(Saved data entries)
☆ ☆ ☆
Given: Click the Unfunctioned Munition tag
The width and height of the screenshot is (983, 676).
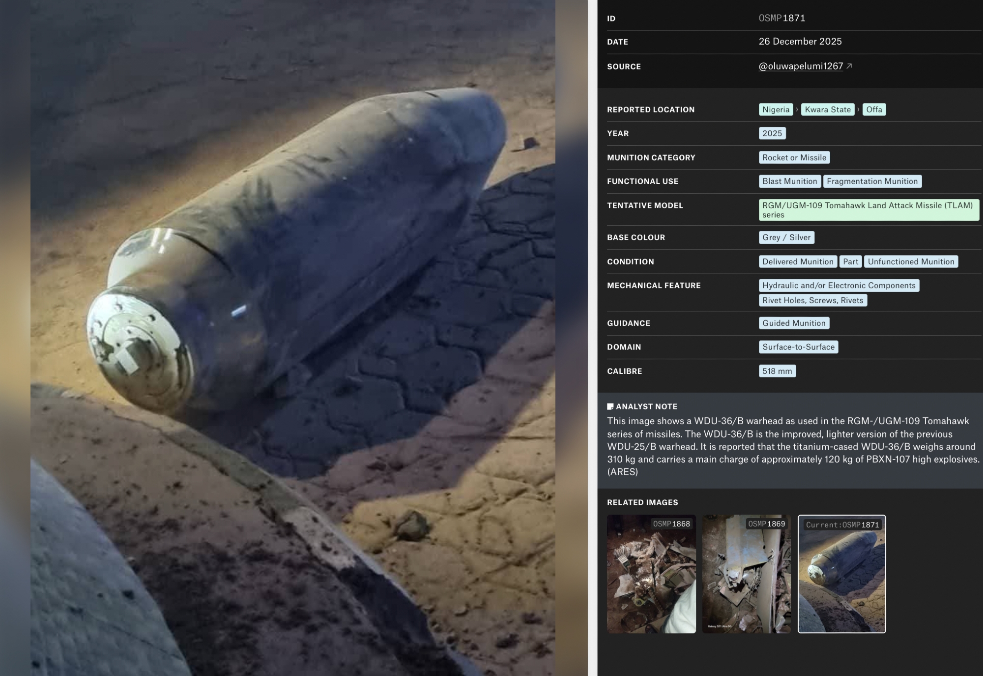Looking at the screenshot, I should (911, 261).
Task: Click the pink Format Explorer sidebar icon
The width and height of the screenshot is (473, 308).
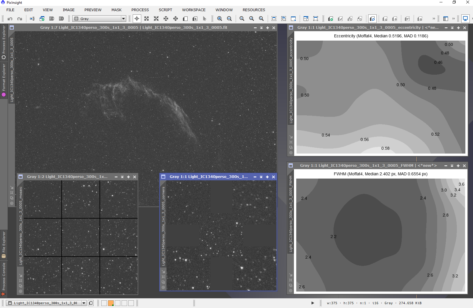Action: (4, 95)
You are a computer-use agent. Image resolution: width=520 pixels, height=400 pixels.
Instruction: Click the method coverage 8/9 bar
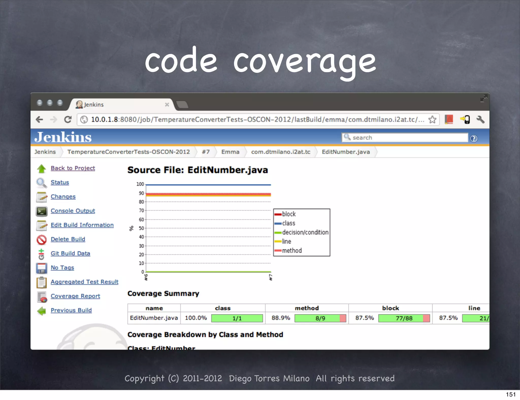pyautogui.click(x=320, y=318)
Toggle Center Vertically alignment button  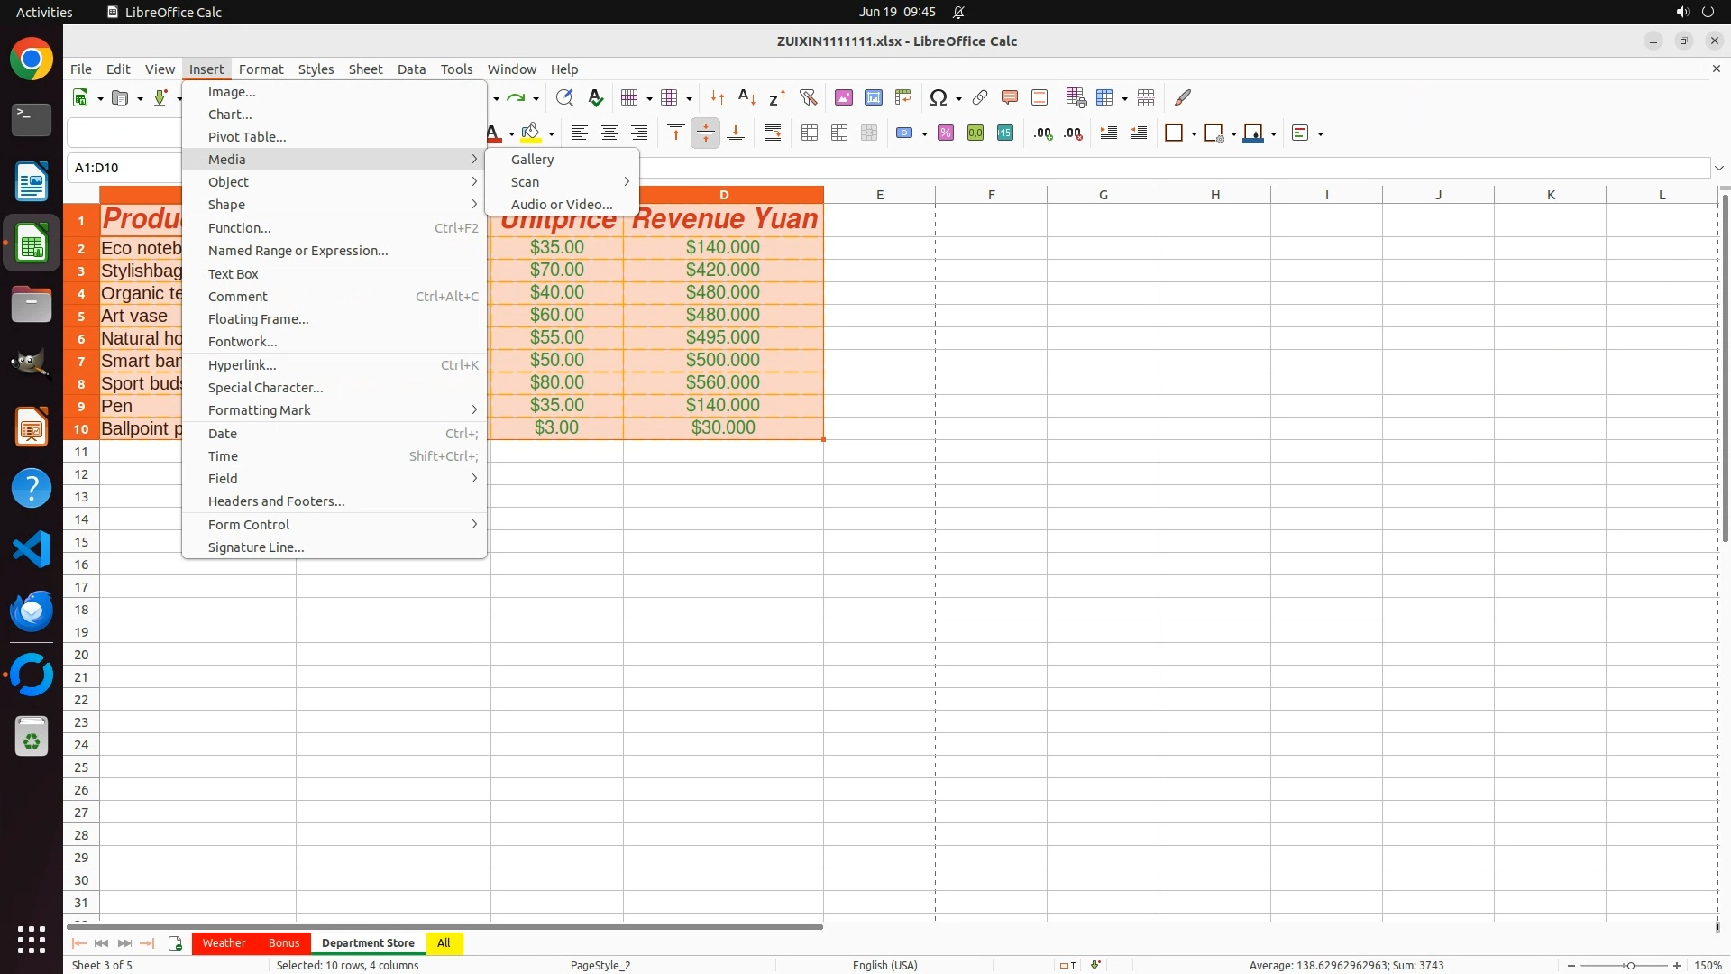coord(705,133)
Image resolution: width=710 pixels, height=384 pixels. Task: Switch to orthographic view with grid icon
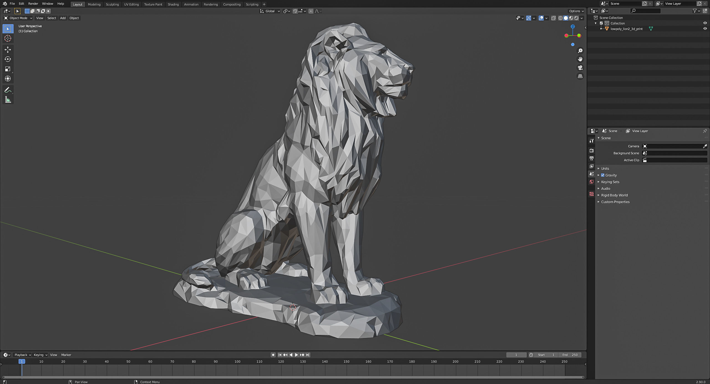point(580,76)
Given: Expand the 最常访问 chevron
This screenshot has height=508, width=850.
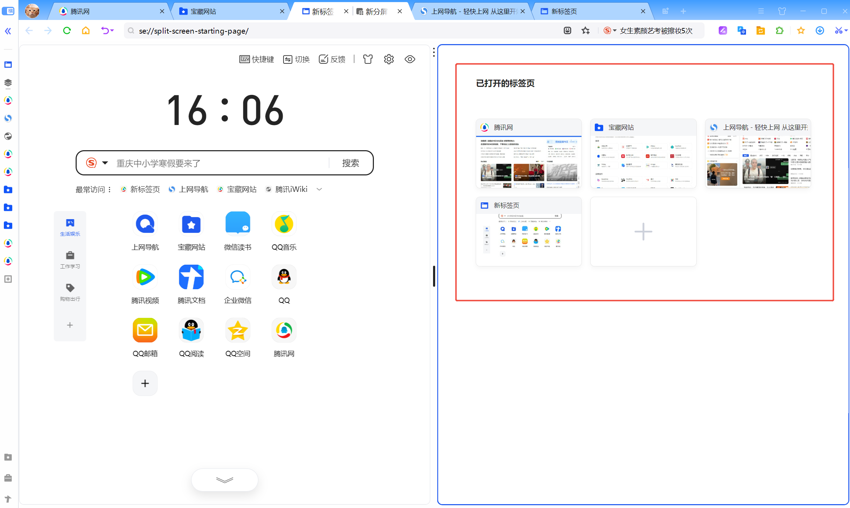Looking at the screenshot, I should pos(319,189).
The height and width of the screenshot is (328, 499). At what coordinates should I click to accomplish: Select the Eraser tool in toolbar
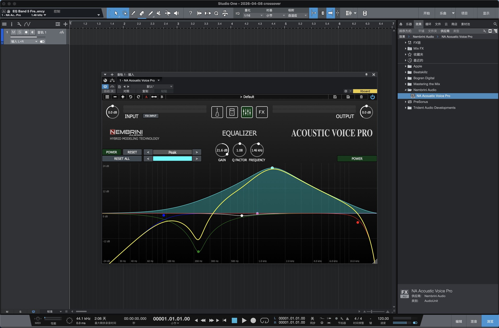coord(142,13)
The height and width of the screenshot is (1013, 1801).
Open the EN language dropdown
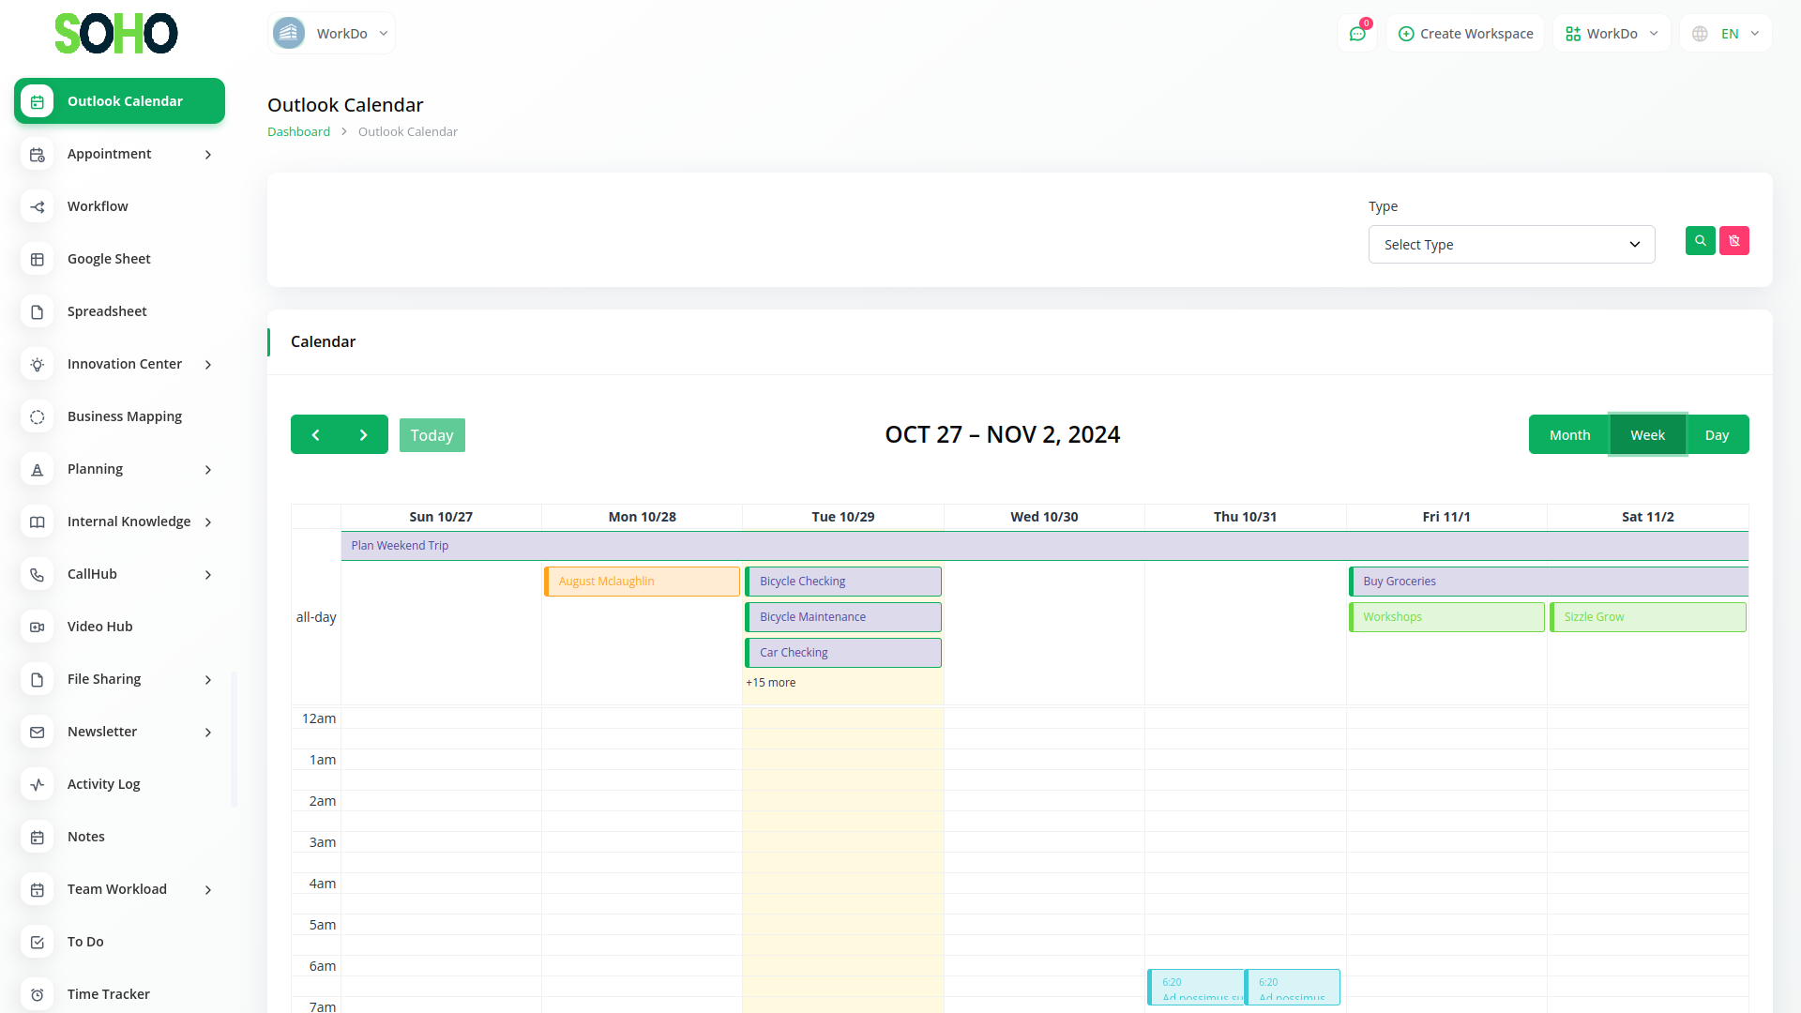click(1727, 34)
☆ ☆ ☆
WHAT TO DO => No pictures should appear in the answer, which is to be the lines from the line with "This screenshot has height=508, width=850." through the end of the records above, restated exactly.

COMPLETED TASK =>
This screenshot has height=508, width=850.
Looking at the screenshot, I should pos(319,189).
The height and width of the screenshot is (328, 499). At what coordinates should I click to accomplish: Select the Eraser tool in toolbar
coord(142,13)
The height and width of the screenshot is (1013, 1801).
Open the EN language dropdown
click(1727, 34)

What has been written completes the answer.